I hung up and cried.
I called my friend back again and asked him again if he could take me to the unemployment office. He said he would, definitely, not a problem at all. I thanked him profusely.
He came and got me and took me to the 12:15pm appointment. I was a wreck by then – disheveled, heating pad on my lap, ashen face, bleary eyes from the medication, clutching my damned forms for the goddamned unemployment office.
I went in and discovered to my benefit that they’d changed policy. No more groups of people in counseling on how to look for a job; now it’s one-on-one, based upon the individual’s current unemployment situation. The lady saw how sick I was and went easy on me. I’d forgotten my Social Security card and so she let me by without it. I’ve already scanned the damned thing anyway and sent it in to the unemployment office, so they have it on record…
She went over the routine on how to use their resources to look for a job, etc etc, and told me that I should also look into state disability to use in conjunction with the unemployment benefits. She said that since I was ‘fired for illness’, I need to mark when I’m too sick for work on my forms. I told her I can still look for work even when sick, I have my laptop in bed. She said yes but I can’t accept a job if one calls on the same day, if I’m sick, and to cover my ass, if the unemployment office finds out, I’d best have the state disability lined up to cover me, otherwise the unemployment office could cut me off for not following the rules.
Ah Christ, people!!!!
So now I look into state disability and see if I’m eligible. I’d looked into this before and my understanding was that I needed to be out nine consecutive days before any benefits would be paid. So I think this lady is full of shit, or doesn’t understand my situation. I’ll have a look again but likely not go with it.
I got out of the appointment before 12:45pm and my friend dropped me off at home. I staggered into the house and the pain and bleeding ramped up again, so I took another darvocet.
This put me out for the rest of the day. As I was letting the medication take me under, I relaxed my body and begged it to let me out. I seriously just wanted to die.
While I was passed out, the ex-girlfriend of my suicidal friend called and woke me up. I thought it was him so I answered…but it was her. I ended up counselling her for what felt like an hour…and in that time my father and another friend also tried to call.
After I hung up with my friend’s ex, I called my other friend back and left a message, and I called my dad back. He’d wanted to know about the oil spill, but when he heard how horrible I sounded, he asked what was wrong. I told him it was my usual downtime, bedridden from my illness. He softened, sounded worried. He asked if there was anything that could be done. I told him unfortunately no – I’d tried surgery and they couldn’t get all the disease out because it was too close to my bladder and the surgeon didn’t want to puncture my bladder.

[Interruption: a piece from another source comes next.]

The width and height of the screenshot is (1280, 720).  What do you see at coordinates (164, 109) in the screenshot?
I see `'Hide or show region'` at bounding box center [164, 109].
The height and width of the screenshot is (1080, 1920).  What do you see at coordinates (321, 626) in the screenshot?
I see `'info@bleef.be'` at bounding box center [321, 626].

I know I’ve told my dad all this before. He just forgets. He’s getting older. I emailed him later and asked if he wanted me to send him any details about my disease so he can understand what’s going on.
I passed out again and my man came home from work by around 6:30pm. I forced myself out of bed and we went to take care of my friend’s cats.

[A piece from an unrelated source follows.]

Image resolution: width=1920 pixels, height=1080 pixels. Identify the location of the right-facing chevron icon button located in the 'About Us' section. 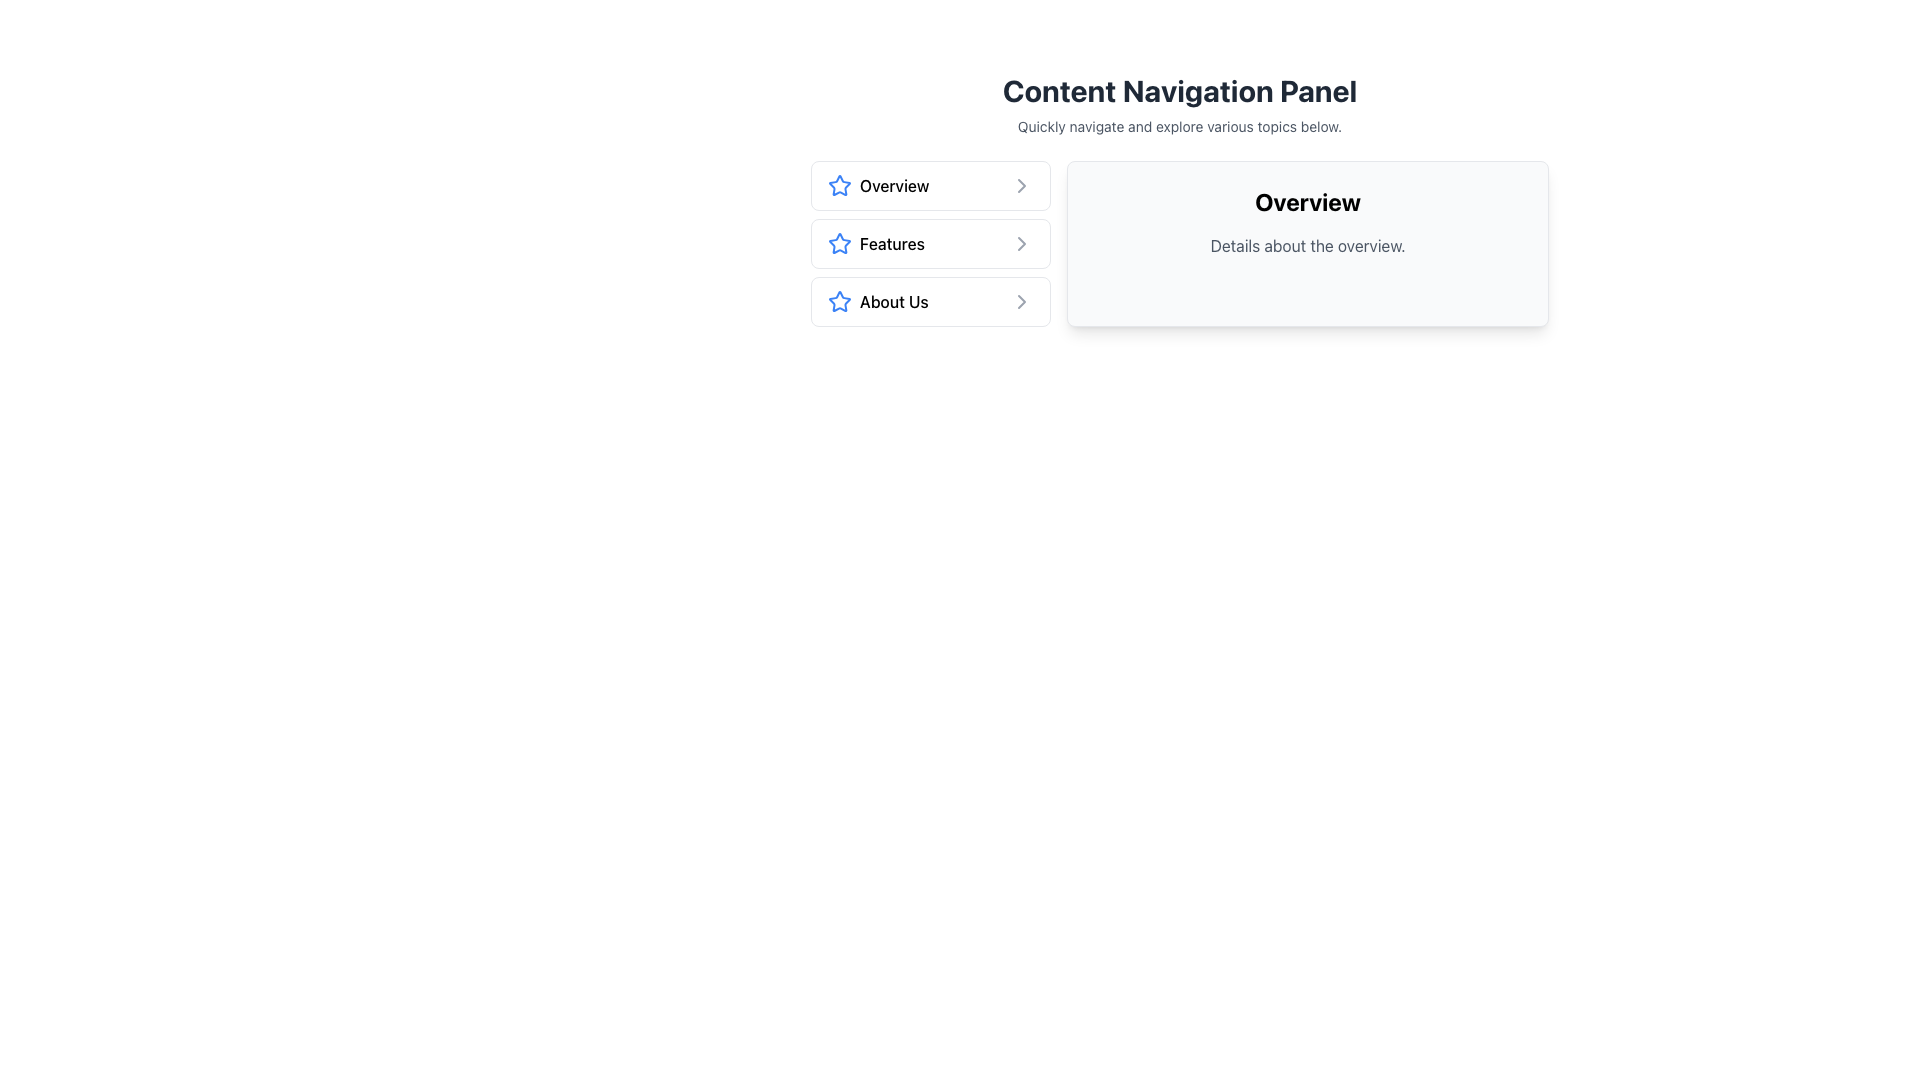
(1022, 301).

Halfway there, I cried out OH NO STOP!
I’d forgotten the damned keys to her house.
At that point, I told my man I didn’t have the energy to finish the rest of the day. I’d had enough. I’m tired. I just want it all to stop. Please.
He caressed my back and shoulder as he drove. I put my head between my legs and just let my body go limp for awhile as he drove back to our house to get the keys.
Why can’t it just all stop?
My man got the keys and we started off again. We got to our friend’s house and I took care of the cats’ food and water and litter. I puttered about slowly. Then we gave the cats some lovin and brushin and they were all happy and content, and we could go.
Got back home safely. Here I am in bed. Sleeping again soon. Tomorrow is another day. George, that bastard, should be gone and my energy should be back. Tomorrow night there’s a club night going on, and several of my friends want to go.
I can do this. I need to get out. I will be well. I can do this.